_Required action_
Identify each line in the records below that contains the word "سياسة", and copy it.

─── Records for this task ───

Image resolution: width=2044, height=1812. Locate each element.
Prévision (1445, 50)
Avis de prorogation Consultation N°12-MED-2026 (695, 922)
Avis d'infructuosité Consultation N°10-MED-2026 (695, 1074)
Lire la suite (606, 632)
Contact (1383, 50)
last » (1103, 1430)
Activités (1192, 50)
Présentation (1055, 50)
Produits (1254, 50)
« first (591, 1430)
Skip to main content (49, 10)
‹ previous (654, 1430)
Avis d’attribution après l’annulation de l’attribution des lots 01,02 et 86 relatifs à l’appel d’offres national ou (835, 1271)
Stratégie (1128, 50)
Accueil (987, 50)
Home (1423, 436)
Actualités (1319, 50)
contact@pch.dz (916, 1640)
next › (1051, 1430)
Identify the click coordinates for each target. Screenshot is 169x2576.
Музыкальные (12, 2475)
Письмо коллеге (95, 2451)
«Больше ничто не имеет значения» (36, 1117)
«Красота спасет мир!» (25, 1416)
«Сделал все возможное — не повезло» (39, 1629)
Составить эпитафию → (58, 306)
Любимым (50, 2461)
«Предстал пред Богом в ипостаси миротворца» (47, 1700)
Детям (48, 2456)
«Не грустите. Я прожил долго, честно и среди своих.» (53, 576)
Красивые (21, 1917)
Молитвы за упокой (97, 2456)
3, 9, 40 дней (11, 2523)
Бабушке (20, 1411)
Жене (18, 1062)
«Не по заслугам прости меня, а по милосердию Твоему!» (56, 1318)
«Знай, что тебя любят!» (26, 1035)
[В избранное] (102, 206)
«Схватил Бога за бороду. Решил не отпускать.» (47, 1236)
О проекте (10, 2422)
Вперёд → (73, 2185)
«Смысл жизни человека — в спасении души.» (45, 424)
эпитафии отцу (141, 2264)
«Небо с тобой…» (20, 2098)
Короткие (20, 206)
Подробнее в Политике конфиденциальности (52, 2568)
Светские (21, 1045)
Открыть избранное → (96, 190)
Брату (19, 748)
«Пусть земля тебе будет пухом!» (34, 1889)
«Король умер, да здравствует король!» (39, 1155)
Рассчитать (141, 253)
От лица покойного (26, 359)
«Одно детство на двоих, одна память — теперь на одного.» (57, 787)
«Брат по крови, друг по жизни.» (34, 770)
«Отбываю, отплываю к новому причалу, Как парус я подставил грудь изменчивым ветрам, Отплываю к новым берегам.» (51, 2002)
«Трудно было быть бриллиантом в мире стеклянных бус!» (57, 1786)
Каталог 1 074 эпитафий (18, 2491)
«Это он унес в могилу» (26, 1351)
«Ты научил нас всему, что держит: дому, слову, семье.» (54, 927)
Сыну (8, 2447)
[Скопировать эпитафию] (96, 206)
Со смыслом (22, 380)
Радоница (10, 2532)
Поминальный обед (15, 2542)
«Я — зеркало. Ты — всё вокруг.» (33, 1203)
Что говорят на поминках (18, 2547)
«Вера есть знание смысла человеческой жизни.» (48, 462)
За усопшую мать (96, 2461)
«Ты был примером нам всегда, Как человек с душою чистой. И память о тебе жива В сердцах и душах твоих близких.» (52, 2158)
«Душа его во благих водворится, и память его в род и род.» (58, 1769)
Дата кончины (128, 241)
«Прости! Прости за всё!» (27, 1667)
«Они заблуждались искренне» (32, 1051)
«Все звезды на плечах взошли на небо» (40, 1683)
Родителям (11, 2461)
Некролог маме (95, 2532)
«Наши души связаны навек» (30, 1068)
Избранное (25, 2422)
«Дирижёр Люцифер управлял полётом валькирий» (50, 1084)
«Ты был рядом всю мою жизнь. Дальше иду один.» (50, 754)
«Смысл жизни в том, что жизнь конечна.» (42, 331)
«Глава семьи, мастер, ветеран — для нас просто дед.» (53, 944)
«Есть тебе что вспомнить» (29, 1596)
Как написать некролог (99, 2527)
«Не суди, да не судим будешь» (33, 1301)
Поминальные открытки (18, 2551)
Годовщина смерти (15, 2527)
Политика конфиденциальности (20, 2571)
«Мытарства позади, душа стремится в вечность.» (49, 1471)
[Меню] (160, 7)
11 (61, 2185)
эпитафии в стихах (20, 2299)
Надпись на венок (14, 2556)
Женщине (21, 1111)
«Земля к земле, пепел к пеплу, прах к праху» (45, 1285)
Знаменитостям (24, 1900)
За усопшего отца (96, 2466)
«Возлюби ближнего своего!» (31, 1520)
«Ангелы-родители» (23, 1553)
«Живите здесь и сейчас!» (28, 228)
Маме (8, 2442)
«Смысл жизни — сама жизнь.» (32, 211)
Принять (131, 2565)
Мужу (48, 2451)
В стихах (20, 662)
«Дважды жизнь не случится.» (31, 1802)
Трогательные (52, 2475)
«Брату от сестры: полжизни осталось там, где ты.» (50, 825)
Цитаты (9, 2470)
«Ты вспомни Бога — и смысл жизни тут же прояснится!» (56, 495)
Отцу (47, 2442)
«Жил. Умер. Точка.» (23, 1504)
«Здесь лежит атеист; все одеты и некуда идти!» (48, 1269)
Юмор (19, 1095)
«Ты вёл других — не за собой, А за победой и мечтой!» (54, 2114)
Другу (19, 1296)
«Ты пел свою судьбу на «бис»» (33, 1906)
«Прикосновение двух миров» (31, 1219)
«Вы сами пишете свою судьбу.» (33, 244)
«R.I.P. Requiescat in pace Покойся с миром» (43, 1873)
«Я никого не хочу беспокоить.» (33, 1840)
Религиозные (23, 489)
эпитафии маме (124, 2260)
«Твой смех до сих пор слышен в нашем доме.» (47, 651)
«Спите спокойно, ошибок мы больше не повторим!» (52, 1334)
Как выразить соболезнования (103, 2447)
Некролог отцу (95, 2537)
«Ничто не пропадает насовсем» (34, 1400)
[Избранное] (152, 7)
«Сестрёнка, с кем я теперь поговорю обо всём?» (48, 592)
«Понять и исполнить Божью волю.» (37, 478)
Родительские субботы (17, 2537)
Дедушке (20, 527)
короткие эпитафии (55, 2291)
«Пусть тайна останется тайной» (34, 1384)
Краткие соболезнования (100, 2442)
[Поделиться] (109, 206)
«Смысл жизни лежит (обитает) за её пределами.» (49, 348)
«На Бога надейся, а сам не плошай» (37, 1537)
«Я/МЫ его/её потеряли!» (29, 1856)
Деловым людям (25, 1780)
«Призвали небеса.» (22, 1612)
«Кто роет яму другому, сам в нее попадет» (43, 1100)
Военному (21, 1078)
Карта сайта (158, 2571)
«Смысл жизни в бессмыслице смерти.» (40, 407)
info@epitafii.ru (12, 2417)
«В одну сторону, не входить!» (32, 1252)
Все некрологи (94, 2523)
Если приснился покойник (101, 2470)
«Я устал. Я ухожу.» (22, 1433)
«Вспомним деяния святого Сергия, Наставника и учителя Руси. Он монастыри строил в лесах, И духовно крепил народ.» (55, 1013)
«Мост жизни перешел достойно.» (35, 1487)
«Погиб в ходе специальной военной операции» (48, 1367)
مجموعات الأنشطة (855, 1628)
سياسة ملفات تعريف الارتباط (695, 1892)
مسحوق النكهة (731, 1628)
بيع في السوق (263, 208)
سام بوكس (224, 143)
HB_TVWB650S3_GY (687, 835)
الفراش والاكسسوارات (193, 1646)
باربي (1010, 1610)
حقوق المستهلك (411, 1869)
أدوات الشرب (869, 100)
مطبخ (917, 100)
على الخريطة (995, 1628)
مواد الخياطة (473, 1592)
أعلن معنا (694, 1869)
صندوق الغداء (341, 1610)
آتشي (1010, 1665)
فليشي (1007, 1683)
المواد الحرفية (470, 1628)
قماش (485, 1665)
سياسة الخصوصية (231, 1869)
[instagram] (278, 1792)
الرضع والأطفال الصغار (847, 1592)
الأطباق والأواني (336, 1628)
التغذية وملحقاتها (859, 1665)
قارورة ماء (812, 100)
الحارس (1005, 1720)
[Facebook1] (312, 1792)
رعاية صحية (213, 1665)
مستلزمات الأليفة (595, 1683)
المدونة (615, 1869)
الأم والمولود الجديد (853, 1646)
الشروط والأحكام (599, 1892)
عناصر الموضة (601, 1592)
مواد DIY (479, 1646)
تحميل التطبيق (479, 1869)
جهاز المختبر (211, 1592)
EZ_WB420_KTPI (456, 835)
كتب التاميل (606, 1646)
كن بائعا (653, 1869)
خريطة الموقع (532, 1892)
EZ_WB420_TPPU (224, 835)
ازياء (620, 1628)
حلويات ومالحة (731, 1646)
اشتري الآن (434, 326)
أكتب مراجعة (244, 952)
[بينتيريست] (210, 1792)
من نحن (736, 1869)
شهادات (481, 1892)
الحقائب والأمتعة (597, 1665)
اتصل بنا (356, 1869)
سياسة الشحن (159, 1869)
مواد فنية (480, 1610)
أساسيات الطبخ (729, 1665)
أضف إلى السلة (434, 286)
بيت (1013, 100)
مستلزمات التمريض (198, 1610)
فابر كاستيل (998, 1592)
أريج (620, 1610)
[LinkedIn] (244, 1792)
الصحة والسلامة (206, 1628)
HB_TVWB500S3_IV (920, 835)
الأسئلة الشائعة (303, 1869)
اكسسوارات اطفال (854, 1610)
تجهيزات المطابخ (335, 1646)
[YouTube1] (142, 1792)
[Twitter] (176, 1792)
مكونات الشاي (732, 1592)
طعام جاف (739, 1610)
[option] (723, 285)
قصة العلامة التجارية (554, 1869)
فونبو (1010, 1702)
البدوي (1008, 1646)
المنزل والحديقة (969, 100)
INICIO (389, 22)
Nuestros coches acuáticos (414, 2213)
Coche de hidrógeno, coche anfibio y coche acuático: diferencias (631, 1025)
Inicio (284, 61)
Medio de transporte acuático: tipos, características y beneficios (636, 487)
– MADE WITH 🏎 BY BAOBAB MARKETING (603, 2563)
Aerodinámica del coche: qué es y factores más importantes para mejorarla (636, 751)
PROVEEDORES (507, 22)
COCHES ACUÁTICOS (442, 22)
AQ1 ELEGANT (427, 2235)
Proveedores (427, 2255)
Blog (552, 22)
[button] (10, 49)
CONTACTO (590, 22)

───

_Output of the task_
سياسة ملفات تعريف الارتباط (695, 1892)
سياسة الخصوصية (231, 1869)
سياسة الشحن (159, 1869)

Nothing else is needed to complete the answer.